Services sector was a key focus area under the recently concluded Free Trade Agreement (FTA) between India and New Zealand. Despite having a merchandise trade surplus of $123.97 million with New Zealand in 2024-25, India’s service imports lagged behind those of New Zealand. The government hopes the FTA would shift the balance in India’s favour as the trade pact allows India market access for 118 services sectors in New Zealand.
India had a service trade deficit of $294.2 million. According to New Zealand government data, India’s services exports to New Zealand were $255.8 million in FY2025, while services imports reached $550 million. Under the FTA, India can not only tap conventional service sectors like IT, banking, healthcare, rather sectors like Ayurveda, yoga and other traditional services are likely to be exported too.
New Zealand has assured market access commitments to India in about 118 services sectors that include key sectors like computer related services, professional services, audio visual services, other business services, telecommunication services, construction services, distribution services, education services, environmental services, financial services, tourism and travel related services, etc. and Most-Favoured Nation (MFN) Commitment in about 139 sub-sectors which include major interests areas of India.
New Zealand has also signed an Annex on health and traditional medicine services to facilitate trade in health-related services and traditional medicine services.
New Zealand’s commitment to ease the immigration and visa approval process for Indians is likely to boost service exports. “New Zealand’s Indian diaspora of over 300,000 people—about 5% of its population—provides a strong bridge for trade and investment.

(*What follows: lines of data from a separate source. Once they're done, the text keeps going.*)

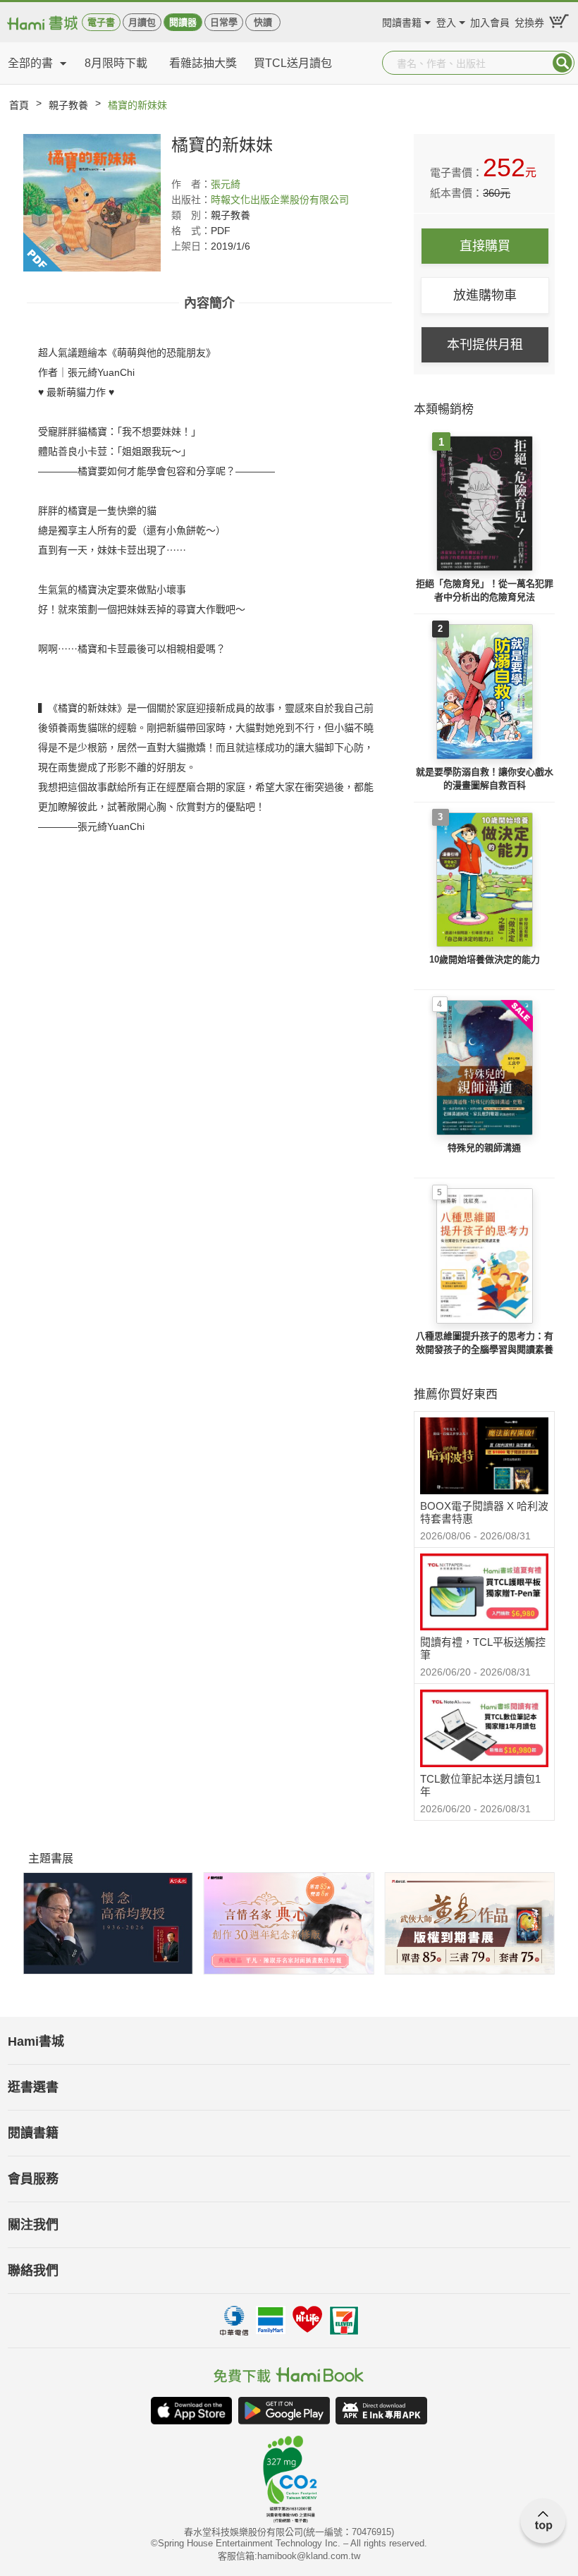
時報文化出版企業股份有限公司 (280, 199)
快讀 (263, 22)
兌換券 (529, 21)
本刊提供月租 (485, 345)
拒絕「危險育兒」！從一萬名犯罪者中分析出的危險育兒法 (484, 590)
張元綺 (225, 184)
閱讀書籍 (402, 21)
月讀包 (142, 22)
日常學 (224, 22)
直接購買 (485, 246)
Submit (562, 62)
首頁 (19, 105)
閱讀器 (183, 22)
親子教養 (68, 105)
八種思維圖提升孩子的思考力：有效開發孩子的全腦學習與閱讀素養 (484, 1343)
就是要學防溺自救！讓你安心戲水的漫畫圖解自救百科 (484, 779)
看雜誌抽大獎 (203, 63)
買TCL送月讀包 (293, 63)
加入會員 (490, 21)
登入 (446, 21)
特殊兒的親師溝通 (484, 1147)
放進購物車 (485, 295)
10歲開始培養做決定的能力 (484, 959)
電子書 (101, 22)
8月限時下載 (116, 63)
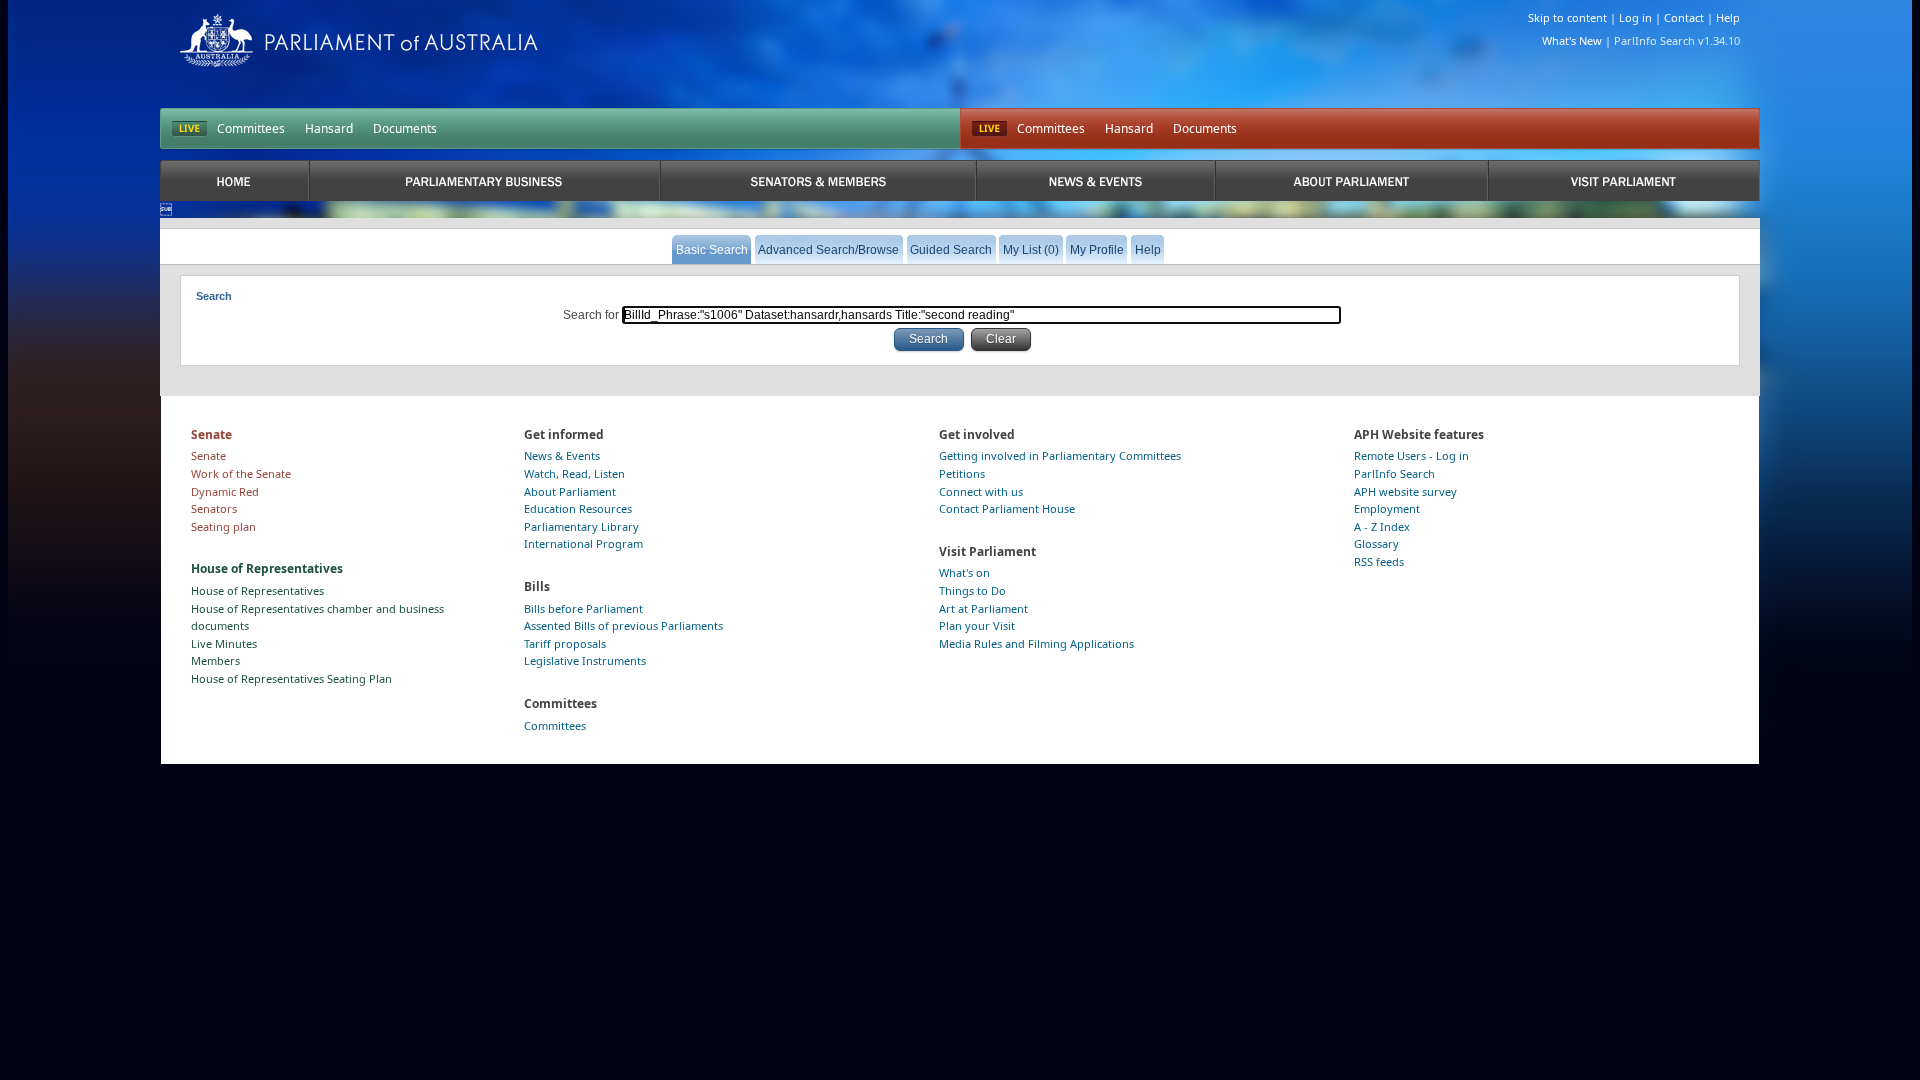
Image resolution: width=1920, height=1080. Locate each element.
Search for (592, 315)
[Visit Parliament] (1624, 180)
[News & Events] (1095, 180)
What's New (1572, 40)
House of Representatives (257, 590)
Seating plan (223, 526)
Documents (405, 128)
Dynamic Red (225, 491)
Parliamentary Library (581, 526)
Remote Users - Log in (1411, 455)
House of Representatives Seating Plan (291, 678)
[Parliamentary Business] (484, 180)
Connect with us (981, 491)
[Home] (234, 180)
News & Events (562, 455)
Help (1728, 17)
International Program (583, 543)
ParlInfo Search (1394, 473)
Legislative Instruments (585, 660)
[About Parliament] (1351, 180)
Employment (1387, 508)
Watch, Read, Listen (574, 473)
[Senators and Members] (818, 180)
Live (989, 129)
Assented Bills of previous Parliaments (623, 625)
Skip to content (1567, 17)
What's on (964, 572)
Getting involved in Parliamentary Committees (1060, 455)
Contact (1684, 17)
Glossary (1376, 543)
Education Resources (578, 508)
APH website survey (1405, 491)
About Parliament (570, 491)
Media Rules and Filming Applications (1036, 643)
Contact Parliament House (1007, 508)
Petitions (962, 473)
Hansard (329, 128)
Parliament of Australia (359, 40)
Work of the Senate (241, 473)
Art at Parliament (983, 608)
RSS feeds (1379, 561)
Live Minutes (224, 643)
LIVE (189, 129)
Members (215, 660)
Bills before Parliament (583, 608)
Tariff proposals (565, 643)
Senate (208, 455)
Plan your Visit (977, 625)
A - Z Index (1382, 526)
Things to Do (972, 590)
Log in (1635, 17)
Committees (251, 128)
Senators (214, 508)
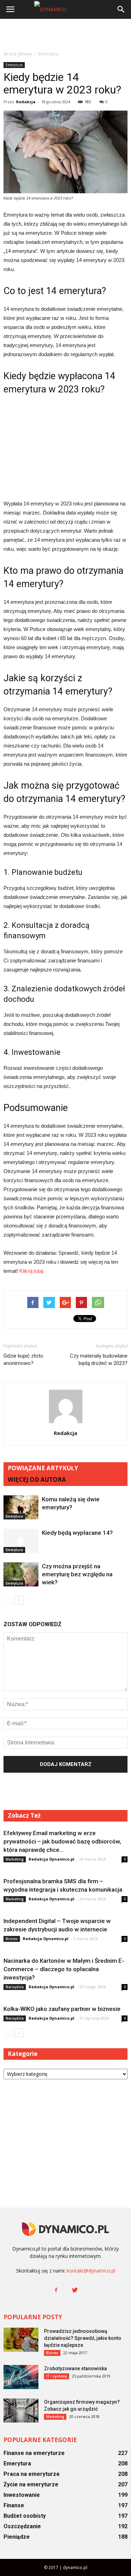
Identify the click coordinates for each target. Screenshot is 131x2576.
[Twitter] (75, 2290)
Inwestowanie (21, 2495)
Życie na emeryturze (30, 2484)
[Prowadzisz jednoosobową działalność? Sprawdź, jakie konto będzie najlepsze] (20, 2340)
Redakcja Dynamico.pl (51, 1859)
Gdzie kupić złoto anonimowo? (23, 1359)
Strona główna (17, 54)
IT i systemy (56, 2376)
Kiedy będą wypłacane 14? (77, 1532)
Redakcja (26, 101)
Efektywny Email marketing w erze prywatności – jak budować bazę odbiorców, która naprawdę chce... (62, 1841)
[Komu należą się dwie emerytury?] (20, 1507)
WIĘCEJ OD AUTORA (37, 1479)
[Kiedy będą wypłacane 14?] (20, 1541)
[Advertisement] (66, 34)
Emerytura (14, 64)
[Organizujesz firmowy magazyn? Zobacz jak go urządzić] (20, 2410)
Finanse (13, 2505)
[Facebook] (56, 2290)
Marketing (15, 1859)
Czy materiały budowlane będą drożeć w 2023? (99, 1359)
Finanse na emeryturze (34, 2453)
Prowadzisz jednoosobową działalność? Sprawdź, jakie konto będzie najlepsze (82, 2338)
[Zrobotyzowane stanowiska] (20, 2377)
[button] (121, 9)
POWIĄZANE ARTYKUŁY (43, 1468)
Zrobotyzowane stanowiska (75, 2368)
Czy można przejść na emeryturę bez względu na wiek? (77, 1574)
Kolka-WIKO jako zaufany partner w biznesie (62, 2008)
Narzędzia (15, 1986)
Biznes (12, 1938)
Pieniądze (16, 2536)
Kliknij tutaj (31, 1271)
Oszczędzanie (22, 2526)
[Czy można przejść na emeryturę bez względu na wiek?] (20, 1574)
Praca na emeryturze (31, 2474)
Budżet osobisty (24, 2516)
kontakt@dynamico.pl (91, 2270)
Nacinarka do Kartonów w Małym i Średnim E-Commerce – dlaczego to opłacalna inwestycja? (63, 1969)
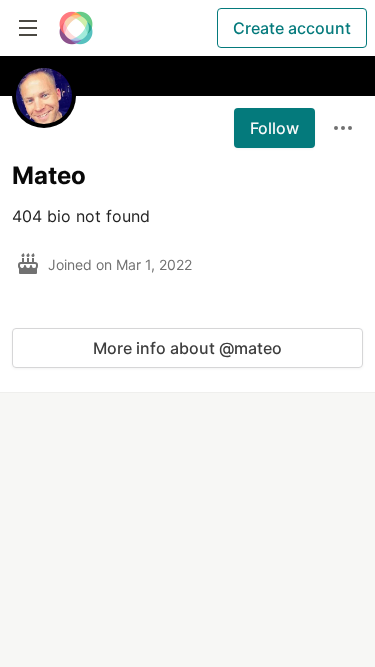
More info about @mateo (187, 348)
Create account (292, 28)
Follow (274, 128)
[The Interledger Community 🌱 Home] (76, 28)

Easier visas, faster student pathways and lower education costs could further boost services trade,” said Ajay Srivastava, founder, Global Trade Research Initiative (GTRI).
Banking and financial service has also been one of the major areas of focus. India is aiming to import digital payment services. The Department of Financial Services on Tuesday said that both the countries are working to develop domestic payments interoperability and supporting real-time cross-border remittances and merchant payments through integrated Fast Payment Systems (FPS). This provision aims to create market opportunities for Indian payment service providers and leverages India's technological expertise in digital payment systems such as UPI and NPCI. Alongside, India will also get into back-office and financial services support functions in New Zealand.